Selection:
Have you ever heard of winemaking with grape stalks? Conversely, have you ever wondered why the destemming is the prevalent practice in the cellars? However, the “stem or not stem” diatribe is most likely as old as wine (or nearly so).

The grapes are usually destemmed and then pressed before the vinification. In fact, we speak of destemmer-crushing machines (be careful not to invert the sequence!). The stem vinification, on the other hand, consists in the vinification of the whole bunch, without destemming. The buch is lightly or not at all pressed. Another system provides that the grapes are first de-stemmed and crushed, then some stalks are added to the fermentation tanks. What is the best choice? Or rather, what are the advantages and disadvantages of these two practices?

Inevitably, by soaking in the must/wine, the stalks interact with it. They can release substances they contain or, conversely, absorb others. What is the stem composition? Try sucking on a piece and you will easily taste that it is tannic, slightly acidic and has a herbaceous aroma. The stalk contains water and various substances including some organic acids (tartaric and, above all, racemic), many tannins, etc. The acid component decreases with the lignification (it occurs in the last part of their seasonal cycle).

In wine history, both cases of winemaking can be found. Often, the choice was the result of chance, of the local tradition, or a consequence of the pressing techniques used. However, there was already a reflection on which system was better. In fact, if we read the viticultural treatises of all eras, from the Roman author Columella to the present day, the most common opinion was that vinification without stalks was better for obtaining fine and elegant wines, due to the bitter and herbaceous tastes brought from the stems. The stem fermentation was instead considered useful for wines from young vineyards or to improve those that were poor, in any case for wines with lower quality claims. We will see the reason for these statements. Today, we also have the data of numerous scientific researches that have compared winemaking with stems to that without.

So, let’s try to understand what are the general advantages and disadvantages of vinification with stems compared to that without. Here is a brief summary of the state of the art. Let’s start with the secondary effects, to get to the most important ones. The analytical data that I report are taken from the article by M. Blackford et al., “A Review on Stems Composition and Their Impact on Wine Quality”. , Molecules. 2021 Mar; 26 (5): 1240.

Stated task A: Write out the stem winemaking passage word for word, starting at the words "In wine history, both" and stopping after "stems to that without.".
Stated task B: According to the stem winemaking passage, what factors often determined the choice of winemaking method in wine history?
The items after this point are separate material, unconnected to the stem winemaking passage.

Listed records:
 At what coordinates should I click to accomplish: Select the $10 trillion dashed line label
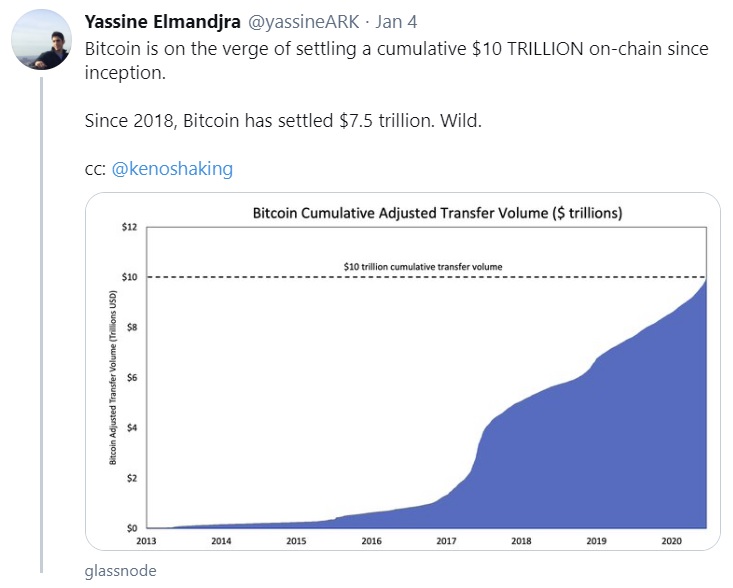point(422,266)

==

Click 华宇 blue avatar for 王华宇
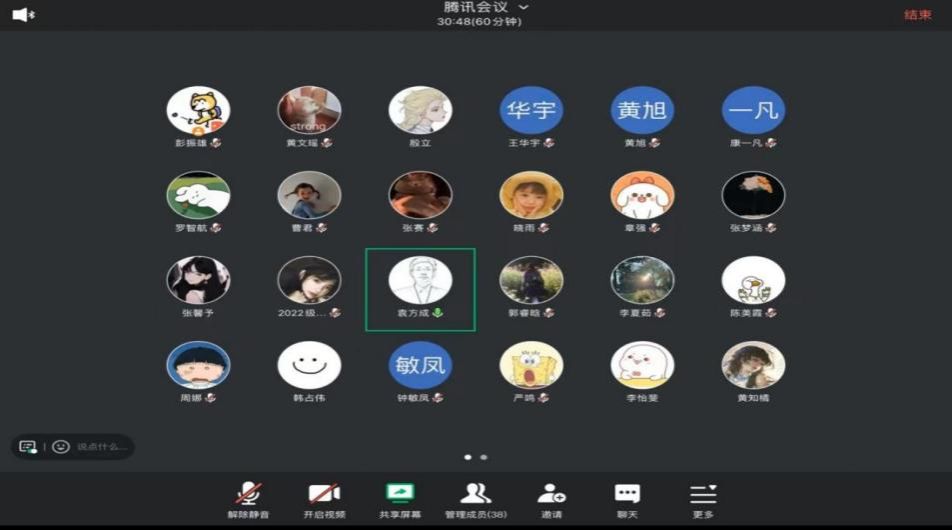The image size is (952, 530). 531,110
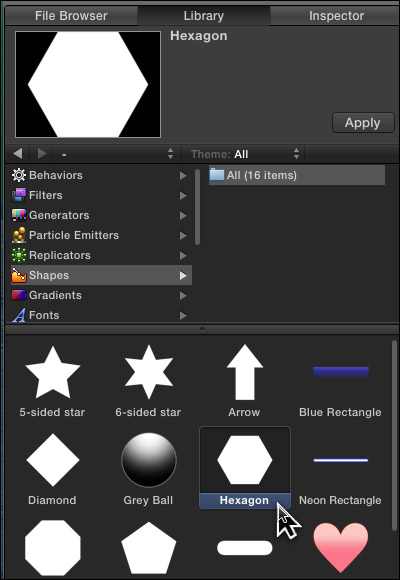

Finished answer A:
In wine history, both cases of winemaking can be found. Often, the choice was the result of chance, of the local tradition, or a consequence of the pressing techniques used. However, there was already a reflection on which system was better. In fact, if we read the viticultural treatises of all eras, from the Roman author Columella to the present day, the most common opinion was that vinification without stalks was better for obtaining fine and elegant wines, due to the bitter and herbaceous tastes brought from the stems. The stem fermentation was instead considered useful for wines from young vineyards or to improve those that were poor, in any case for wines with lower quality claims. We will see the reason for these statements. Today, we also have the data of numerous scientific researches that have compared winemaking with stems to that without.

Finished answer B:
- Chance
- Local tradition
- The pressing techniques used